[START OF Excerpted text]
The team’s work is detailed in the journal ACS Nano.

Source: Harvard University

6 comments
Bob Ehresman
No mention of how durable these coatings may be....
Todd Dunning
As a pilot, this is a gigantic innovation for aircraft. Most people have no idea that ice is the #2 killer in aviation. Ice buildup on control surfaces, wings and props is a constant concern when the temperature approaches the dewpoint, and often decides when and where we go. Aviation has been looking for a better solution like this for generations. No glycol, no deicing boots...maintenance free.
Matt Rings
Would save billions in lost powerlines... now if we could only coat the tree limbs! :) I think this is a huge step forward in preventing water-based damage to infrastructure, equipment and vehicles.
one eyed bear
this would be great for jockey's goggles, motorcycle windscreens, etc.
[END OF Excerpted text]
[START OF Dataset excerpt]
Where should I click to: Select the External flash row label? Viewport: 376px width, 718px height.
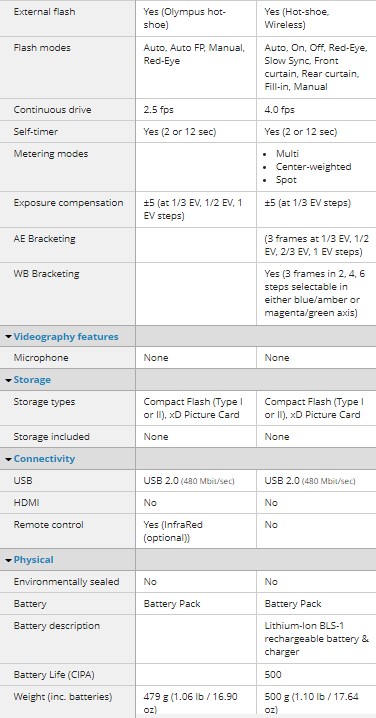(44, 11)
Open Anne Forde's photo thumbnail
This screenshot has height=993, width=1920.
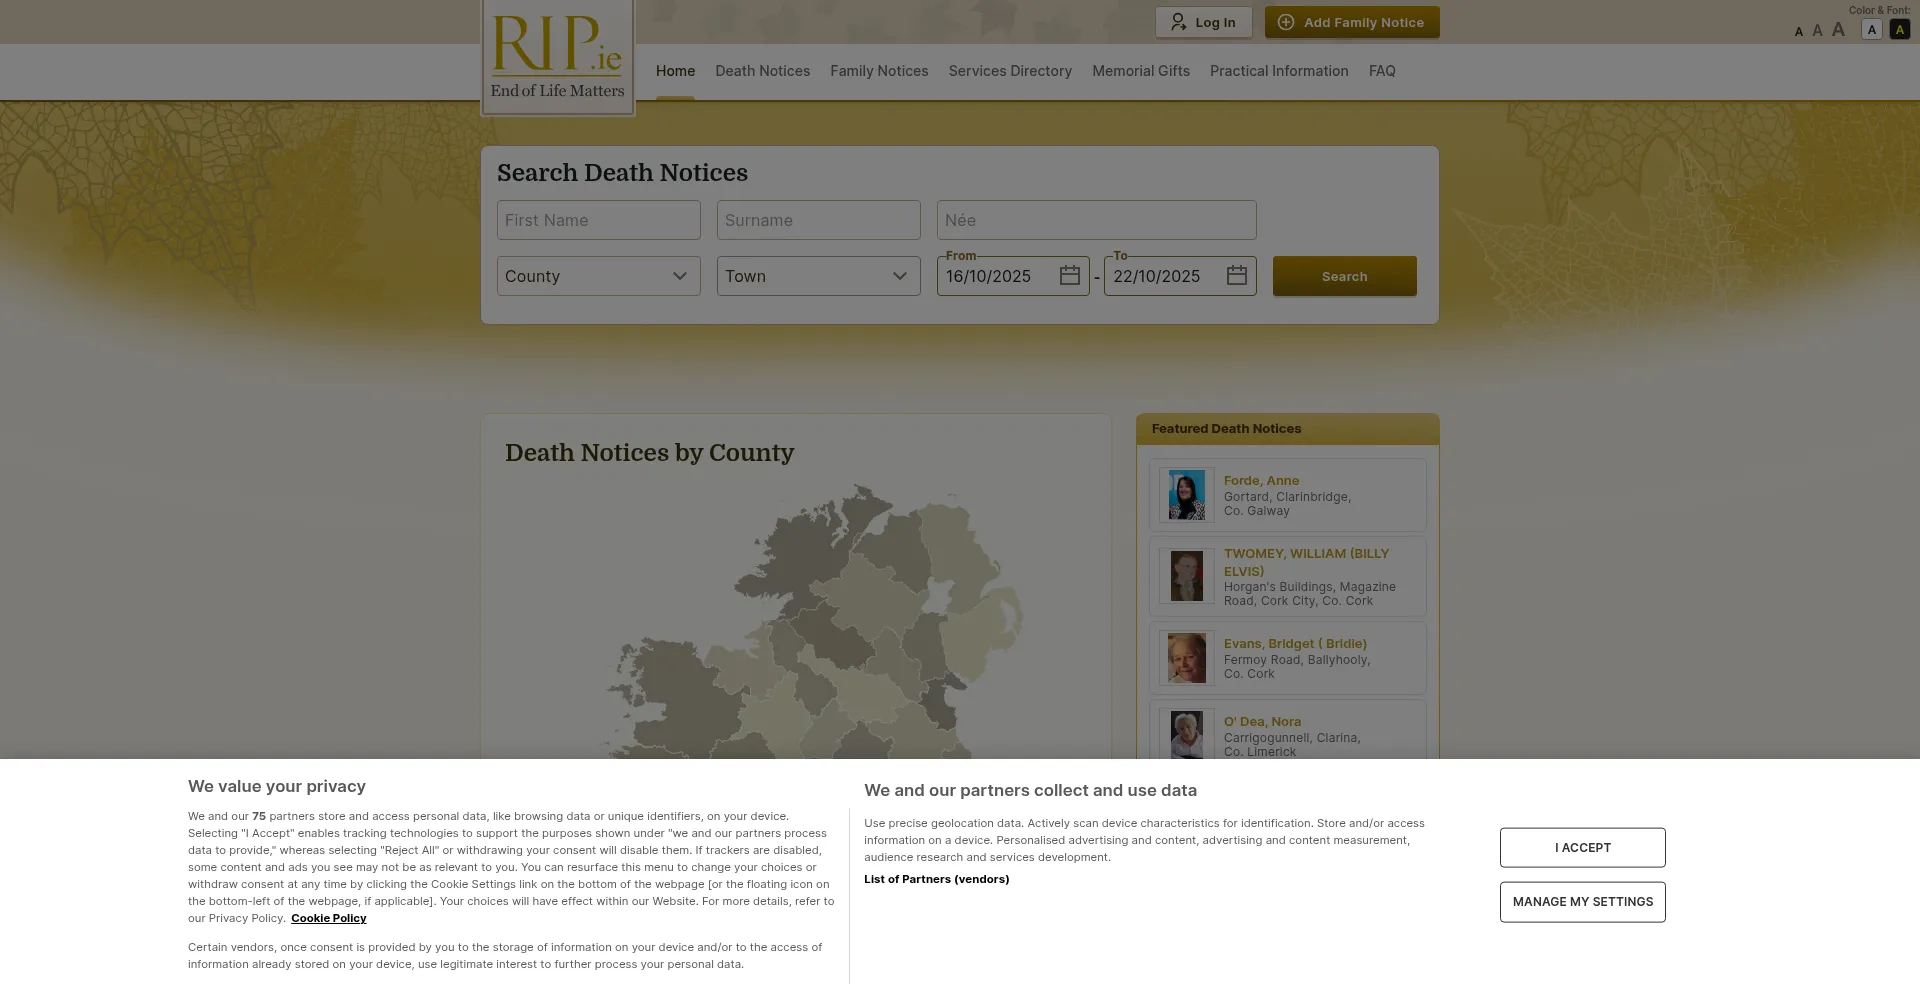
[END OF Dataset excerpt]
## Task set
1/ Translate this sentence from the coatings excerpt into Spanish: "Aviation has been looking for a better solution like this for generations."
2/ Using the coatings excerpt, answer these questions:
(a) In which journal is the team's work detailed?
(b) According to the pilot, where does ice rank among killers in aviation?
(c) What two items does the commenter "one eyed bear" name?
3/ List the names of all the commenters whose comments appear in the coatings excerpt.
The material has no connection to the text.

## Response list
1/ La aviación lleva generaciones buscando una solución mejor como esta.

2/
(a) ACS Nano
(b) It is the #2 killer.
(c) Jockey's goggles and motorcycle windscreens

3/
Bob Ehresman
Todd Dunning
Matt Rings
one eyed bear